Among the records that follow, count the lines where "computer" appears, and state the count by itself.

↓

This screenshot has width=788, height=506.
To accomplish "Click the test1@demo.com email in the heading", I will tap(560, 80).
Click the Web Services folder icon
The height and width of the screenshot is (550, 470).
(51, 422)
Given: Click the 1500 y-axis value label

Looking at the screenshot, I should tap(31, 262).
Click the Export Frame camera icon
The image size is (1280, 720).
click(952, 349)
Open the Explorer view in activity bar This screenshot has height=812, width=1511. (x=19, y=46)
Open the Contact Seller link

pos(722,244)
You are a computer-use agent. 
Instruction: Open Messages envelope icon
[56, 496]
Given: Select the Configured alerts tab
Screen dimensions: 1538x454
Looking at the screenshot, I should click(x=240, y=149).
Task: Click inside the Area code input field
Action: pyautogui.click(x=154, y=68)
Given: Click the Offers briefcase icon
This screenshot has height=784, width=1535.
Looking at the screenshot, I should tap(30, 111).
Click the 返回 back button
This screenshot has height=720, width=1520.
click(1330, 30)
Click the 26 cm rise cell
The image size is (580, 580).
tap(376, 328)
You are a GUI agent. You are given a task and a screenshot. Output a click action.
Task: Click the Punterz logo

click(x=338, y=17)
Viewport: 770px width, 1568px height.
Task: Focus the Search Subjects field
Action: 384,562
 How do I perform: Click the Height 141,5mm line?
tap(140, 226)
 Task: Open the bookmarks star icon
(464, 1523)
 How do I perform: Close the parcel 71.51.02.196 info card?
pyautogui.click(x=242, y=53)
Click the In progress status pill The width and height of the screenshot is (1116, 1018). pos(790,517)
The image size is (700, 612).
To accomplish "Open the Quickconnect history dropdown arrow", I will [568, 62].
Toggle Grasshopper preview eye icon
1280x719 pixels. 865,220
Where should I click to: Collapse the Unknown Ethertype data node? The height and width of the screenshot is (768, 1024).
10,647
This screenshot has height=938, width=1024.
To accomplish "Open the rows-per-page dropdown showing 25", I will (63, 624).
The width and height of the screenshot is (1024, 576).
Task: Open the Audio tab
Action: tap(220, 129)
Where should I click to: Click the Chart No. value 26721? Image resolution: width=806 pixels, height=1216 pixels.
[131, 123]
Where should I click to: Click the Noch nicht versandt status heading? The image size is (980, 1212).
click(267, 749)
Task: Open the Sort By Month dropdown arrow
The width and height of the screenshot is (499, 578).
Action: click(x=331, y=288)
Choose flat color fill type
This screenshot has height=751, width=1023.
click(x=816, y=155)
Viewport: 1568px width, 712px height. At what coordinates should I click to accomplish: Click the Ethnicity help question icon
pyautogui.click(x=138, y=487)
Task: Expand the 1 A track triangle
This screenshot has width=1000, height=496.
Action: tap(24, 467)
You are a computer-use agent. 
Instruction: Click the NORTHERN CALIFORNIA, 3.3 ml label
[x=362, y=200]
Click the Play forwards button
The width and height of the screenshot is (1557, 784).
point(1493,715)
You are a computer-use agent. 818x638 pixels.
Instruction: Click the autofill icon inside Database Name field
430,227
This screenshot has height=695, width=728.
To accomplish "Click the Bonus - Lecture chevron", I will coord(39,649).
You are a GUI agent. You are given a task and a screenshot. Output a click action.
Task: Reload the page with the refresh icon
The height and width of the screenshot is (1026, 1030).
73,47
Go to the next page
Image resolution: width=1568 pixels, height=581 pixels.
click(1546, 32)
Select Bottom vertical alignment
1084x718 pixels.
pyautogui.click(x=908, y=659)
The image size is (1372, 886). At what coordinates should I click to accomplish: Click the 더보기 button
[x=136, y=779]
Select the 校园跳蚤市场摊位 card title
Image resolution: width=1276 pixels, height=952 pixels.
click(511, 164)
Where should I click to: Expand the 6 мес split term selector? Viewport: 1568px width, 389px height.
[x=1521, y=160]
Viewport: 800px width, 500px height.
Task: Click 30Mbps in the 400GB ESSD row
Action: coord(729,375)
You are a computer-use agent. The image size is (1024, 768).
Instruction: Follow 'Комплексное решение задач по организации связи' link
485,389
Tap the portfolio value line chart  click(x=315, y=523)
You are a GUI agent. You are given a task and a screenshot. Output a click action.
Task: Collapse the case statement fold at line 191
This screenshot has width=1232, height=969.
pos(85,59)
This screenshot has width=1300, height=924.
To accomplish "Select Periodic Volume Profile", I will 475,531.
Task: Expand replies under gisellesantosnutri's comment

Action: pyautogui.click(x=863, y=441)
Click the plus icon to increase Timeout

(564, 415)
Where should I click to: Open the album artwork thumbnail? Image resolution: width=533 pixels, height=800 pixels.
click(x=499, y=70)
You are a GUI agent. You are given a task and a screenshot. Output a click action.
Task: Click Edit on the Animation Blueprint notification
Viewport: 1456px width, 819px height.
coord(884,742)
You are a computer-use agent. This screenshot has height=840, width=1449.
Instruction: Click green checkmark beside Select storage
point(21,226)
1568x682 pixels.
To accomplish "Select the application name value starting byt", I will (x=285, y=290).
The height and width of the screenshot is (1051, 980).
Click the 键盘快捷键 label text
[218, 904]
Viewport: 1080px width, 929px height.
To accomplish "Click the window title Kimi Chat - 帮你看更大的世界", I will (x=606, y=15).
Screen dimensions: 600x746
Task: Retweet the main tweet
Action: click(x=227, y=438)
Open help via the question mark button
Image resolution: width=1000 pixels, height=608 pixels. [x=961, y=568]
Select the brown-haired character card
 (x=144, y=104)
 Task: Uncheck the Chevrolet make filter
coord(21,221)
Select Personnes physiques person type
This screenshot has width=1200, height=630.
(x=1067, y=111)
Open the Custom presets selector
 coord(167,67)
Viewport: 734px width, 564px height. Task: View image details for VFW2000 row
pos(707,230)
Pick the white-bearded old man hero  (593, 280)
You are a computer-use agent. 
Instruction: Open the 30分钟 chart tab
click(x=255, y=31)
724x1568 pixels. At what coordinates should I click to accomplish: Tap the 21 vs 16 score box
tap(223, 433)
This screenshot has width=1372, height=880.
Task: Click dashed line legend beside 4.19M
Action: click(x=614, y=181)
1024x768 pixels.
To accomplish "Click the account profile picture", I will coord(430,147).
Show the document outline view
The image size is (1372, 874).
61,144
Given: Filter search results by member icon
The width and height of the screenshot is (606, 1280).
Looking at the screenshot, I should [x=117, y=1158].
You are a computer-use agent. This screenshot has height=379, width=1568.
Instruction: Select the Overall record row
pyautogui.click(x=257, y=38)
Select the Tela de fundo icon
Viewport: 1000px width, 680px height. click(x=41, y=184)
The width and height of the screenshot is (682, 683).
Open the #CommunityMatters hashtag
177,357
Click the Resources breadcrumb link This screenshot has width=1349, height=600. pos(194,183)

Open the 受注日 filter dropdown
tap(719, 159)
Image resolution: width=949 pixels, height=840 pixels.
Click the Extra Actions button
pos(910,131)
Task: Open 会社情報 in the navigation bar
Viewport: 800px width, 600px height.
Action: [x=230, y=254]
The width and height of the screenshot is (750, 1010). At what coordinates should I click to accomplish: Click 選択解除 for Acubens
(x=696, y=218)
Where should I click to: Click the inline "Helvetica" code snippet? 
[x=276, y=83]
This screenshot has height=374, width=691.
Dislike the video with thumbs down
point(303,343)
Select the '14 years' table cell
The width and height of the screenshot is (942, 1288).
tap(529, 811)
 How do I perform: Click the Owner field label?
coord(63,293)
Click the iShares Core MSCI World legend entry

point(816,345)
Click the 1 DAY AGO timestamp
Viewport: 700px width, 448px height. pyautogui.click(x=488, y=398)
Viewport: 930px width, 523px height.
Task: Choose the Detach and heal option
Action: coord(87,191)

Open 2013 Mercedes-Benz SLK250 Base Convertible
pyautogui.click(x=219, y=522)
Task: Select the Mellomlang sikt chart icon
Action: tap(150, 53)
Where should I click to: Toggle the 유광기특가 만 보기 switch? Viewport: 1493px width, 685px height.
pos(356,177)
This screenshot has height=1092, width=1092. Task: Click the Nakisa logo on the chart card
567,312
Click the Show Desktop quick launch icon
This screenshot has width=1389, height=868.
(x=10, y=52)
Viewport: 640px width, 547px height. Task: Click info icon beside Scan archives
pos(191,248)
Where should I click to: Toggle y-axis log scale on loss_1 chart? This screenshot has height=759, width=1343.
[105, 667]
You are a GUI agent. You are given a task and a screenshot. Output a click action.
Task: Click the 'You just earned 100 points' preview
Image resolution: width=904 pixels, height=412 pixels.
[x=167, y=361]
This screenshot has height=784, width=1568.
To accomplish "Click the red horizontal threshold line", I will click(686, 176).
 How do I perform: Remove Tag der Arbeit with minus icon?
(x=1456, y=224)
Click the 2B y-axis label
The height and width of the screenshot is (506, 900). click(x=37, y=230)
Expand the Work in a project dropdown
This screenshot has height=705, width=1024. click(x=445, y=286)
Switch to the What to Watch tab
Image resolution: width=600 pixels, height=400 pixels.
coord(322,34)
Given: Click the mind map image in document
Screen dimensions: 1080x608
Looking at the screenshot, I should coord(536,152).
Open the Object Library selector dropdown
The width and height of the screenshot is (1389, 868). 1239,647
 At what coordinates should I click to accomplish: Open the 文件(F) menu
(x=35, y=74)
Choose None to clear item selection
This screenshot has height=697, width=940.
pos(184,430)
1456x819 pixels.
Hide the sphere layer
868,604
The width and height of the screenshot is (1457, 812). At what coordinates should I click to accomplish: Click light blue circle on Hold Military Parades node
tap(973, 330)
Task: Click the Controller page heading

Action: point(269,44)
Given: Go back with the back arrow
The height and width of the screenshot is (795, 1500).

↑

[RESULT FOR THIS EXERCISE] 7